( dpa ) - The Norwegian Supreme Court on Friday ordered a new trial against one of three men sentenced for his part in the 2004 armed robbery of two paintings by Norwegian artist Edvard Munch.
Alleged ringleader Bjorn Hoen who was sentenced to nine years in April 2007 was awarded a new trial.
The court ruled that his two co-defendants were to serve longer jail terms, citing that the stolen works were "national treasures."
One of the defendants was to serve six years, the other was to serve 10.5 years as opposed to earlier terms of five and 9.5 years.
A week ago, the Supreme Court heard arguments from lawyers including Morten Furuholmen, who represented Hoen, that a book deal signed by a key police witness and a 40-year-old man cleared in the appeal court trial could have influenced the sentencing.

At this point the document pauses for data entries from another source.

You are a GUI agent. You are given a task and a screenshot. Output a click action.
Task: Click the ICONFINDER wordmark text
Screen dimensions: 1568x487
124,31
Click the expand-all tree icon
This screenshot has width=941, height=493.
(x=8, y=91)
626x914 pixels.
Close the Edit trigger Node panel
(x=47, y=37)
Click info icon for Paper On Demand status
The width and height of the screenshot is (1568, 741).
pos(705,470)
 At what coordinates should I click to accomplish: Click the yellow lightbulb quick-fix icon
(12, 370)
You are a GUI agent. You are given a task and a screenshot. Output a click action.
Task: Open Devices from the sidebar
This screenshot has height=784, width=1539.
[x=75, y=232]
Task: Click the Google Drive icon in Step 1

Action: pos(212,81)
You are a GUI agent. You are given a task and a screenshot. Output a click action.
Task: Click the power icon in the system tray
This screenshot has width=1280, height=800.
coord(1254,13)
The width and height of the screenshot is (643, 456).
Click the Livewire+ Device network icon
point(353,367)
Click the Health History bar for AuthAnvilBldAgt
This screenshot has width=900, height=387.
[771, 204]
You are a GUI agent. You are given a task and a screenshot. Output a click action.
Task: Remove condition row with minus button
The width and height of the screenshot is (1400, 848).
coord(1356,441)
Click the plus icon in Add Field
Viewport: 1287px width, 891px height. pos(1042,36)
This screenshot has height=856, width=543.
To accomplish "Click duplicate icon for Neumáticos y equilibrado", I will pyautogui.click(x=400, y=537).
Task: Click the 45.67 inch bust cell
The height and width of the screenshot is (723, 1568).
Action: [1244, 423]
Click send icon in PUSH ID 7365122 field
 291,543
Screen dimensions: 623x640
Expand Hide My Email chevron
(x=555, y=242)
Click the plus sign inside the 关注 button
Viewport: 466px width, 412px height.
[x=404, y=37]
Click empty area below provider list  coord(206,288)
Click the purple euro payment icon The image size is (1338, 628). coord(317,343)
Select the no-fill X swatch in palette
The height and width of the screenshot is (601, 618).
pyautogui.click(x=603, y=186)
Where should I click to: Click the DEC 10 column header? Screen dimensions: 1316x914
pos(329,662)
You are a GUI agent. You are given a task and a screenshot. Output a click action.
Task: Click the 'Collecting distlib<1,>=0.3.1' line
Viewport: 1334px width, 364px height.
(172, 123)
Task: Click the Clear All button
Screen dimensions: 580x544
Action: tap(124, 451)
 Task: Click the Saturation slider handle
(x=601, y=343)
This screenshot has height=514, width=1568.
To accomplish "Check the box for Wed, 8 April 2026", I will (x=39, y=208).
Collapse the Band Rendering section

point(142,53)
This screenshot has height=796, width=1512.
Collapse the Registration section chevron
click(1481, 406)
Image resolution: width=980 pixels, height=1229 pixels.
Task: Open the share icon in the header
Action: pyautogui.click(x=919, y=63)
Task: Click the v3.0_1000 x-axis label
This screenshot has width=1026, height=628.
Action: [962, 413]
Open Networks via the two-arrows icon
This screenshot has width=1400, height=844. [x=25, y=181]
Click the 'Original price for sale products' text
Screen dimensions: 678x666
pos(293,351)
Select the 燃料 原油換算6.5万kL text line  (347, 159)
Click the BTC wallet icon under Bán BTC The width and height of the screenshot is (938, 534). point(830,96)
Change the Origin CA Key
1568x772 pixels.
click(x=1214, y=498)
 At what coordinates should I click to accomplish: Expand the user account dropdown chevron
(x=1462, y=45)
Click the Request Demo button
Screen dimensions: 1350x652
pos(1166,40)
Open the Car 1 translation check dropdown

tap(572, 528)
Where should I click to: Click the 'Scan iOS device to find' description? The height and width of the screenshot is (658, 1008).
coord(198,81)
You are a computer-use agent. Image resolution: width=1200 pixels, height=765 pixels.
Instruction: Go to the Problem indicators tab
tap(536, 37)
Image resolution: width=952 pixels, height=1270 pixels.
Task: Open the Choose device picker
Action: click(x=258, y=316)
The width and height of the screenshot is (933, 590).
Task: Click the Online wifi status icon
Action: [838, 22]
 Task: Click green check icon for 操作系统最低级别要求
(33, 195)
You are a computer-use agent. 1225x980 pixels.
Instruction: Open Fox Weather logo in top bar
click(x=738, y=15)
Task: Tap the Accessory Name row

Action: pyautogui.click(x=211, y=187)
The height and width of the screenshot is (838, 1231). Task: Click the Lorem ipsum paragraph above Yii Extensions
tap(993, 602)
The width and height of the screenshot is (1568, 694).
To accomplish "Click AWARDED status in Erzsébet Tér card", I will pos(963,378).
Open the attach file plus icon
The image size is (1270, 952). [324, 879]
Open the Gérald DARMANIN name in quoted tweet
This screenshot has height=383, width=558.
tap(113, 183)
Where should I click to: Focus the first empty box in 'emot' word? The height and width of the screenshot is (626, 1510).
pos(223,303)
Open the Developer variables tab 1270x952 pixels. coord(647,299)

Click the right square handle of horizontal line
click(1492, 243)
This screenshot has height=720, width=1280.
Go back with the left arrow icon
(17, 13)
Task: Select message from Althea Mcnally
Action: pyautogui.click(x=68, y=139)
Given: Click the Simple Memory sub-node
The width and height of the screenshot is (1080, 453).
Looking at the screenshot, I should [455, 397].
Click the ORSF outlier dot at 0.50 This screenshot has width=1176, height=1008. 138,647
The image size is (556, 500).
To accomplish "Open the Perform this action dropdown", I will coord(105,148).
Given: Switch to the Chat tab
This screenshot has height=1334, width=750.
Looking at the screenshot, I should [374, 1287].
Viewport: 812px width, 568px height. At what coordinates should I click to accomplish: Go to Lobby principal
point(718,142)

Furuholmen said had he known of the deal he would have pursued a different line of questioning when he cross-examined the two.
The book has been put on hold.
The paintings - The Scream and The Madonna - suffered puncture holes and damage due to moisture since the protective glass was smashed in the August 2004 theft.
Details of how police recovered the two masterpieces from an Oslo warehouse in August 2006 have remained sealed.
Munch, who lived from 1863 to 1944, is considered one of Europe's most important expressionist artists. He made several versions of the two recovered works.